Cette « crise de la représentation » est un risque structurel, inscrit dans toute logique du signe. Il est constitutif de l’ordre secondaire de contenir le désordre primaire ; de même la forme contient la force, et l’articulation symbolique le brut, la fureur et le bruit… On peut, on doit faire l’éloge de la re-présentation qui place les phénomènes à la bonne distance, qui conforte leur stabilisation symbolique, qui dédouble le monde par la coupure sémiotique et nous donne ainsi, pour penser, imaginer ou agir les coudées franches. Inversement, un monde dominé par les représentations ne serait pas éloigné de la mort ; l’hiératisme des belles formes inertes, aseptisées, fait rêver de retours énergétiques, de branchements nerveux ou de cruauté.
Éloge têtu des spectacles
L’optimisme des Lumières prétendait faire converger nos regards dans l’horizon de réconciliation d’un monde commun uniformément éclairé par le même jour ; et la démocratie, dans son concept classique, se réclame d’une scène et d’un espace de débat appelés représentation (nationale, médiatique, idéologique…). « Les hommes éveillés habitent le même monde »… Au rebours de ce fragment d’Héraclite, nous constatons que nos médias en se compliquant entraînent la prolifération des mondes propres, et la mosaïque des cultures. La multiplication des plateaux, des écrans, des supports émiettent de mille façons la scène ; la dépolarisation de l’attention est devenue la règle, la convergence l’exception.
Il faut quelque énergie pour imposer (substituer) au réel une scène. Face à un mal extrême comme l’inceste, ou la Shoah, l’irreprésentable domine, la victime s’éprouve écrasée, incapable d’accéder au symbolique ou à la mentalisation. L’épreuve de la terreur anéantit la représentation et ses corrélats ordinaires, la distance, le vis-à-vis d’un objet de regard ou de connaissance face auquel un sujet se situe ; le sujet tombe à terre, écrasé ou mélangé à ce qui arrive sans image ni recul ni coupure sémiotique… L’angoisse ou le cri de même plongent dans une inarticulation abyssale, un retour au chaos ; en fracassant l’ordre de la représentation, l’expérience panique précipite l’effondrement symbolique.

Tâche à réaliser = Citez, s'il vous plaît, mot pour mot le passage du texte sur la crise de la représentation, en commençant par « Il faut quelque » et en allant jusqu'à « précipite l’effondrement symbolique. ».

Segment de données =

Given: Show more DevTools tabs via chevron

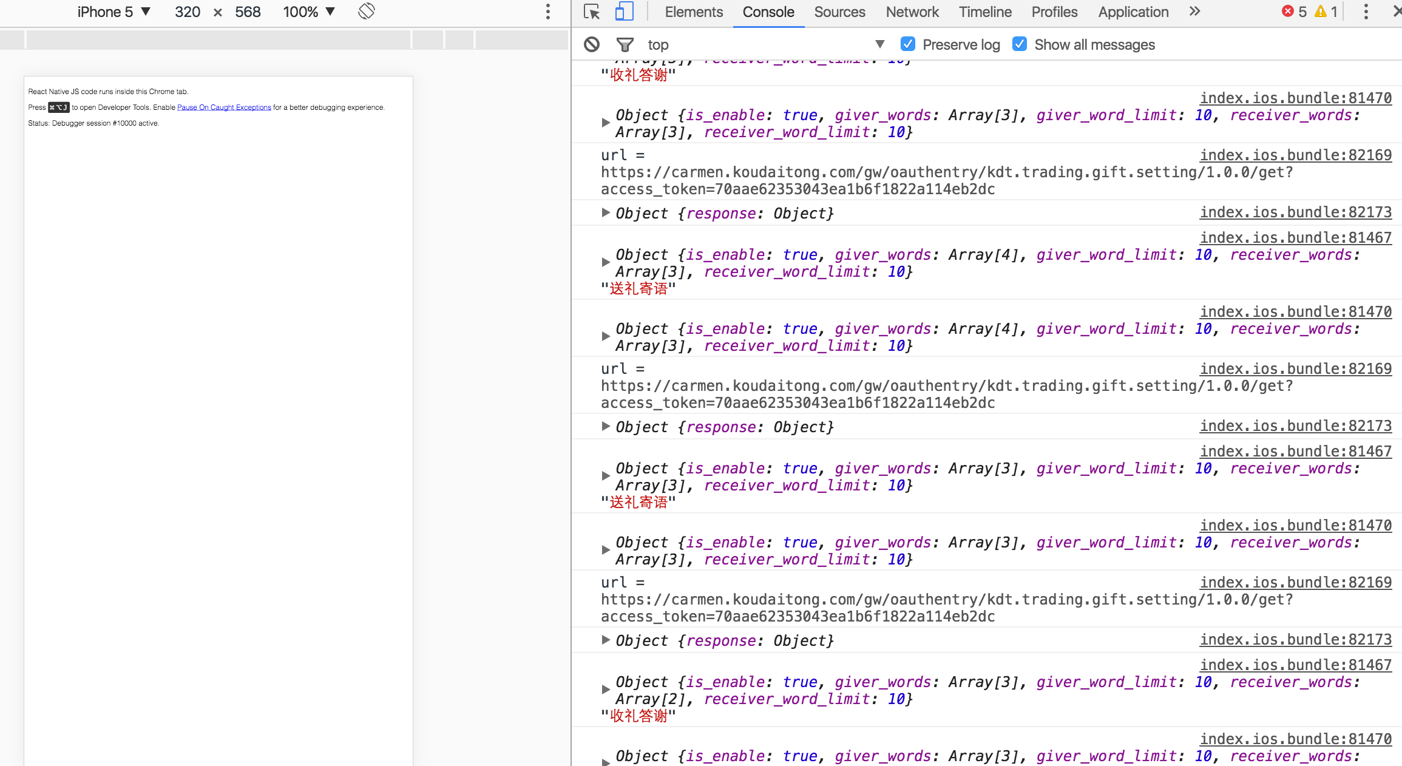Looking at the screenshot, I should coord(1194,12).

Résultat correct =
Il faut quelque énergie pour imposer (substituer) au réel une scène. Face à un mal extrême comme l’inceste, ou la Shoah, l’irreprésentable domine, la victime s’éprouve écrasée, incapable d’accéder au symbolique ou à la mentalisation. L’épreuve de la terreur anéantit la représentation et ses corrélats ordinaires, la distance, le vis-à-vis d’un objet de regard ou de connaissance face auquel un sujet se situe ; le sujet tombe à terre, écrasé ou mélangé à ce qui arrive sans image ni recul ni coupure sémiotique… L’angoisse ou le cri de même plongent dans une inarticulation abyssale, un retour au chaos ; en fracassant l’ordre de la représentation, l’expérience panique précipite l’effondrement symbolique.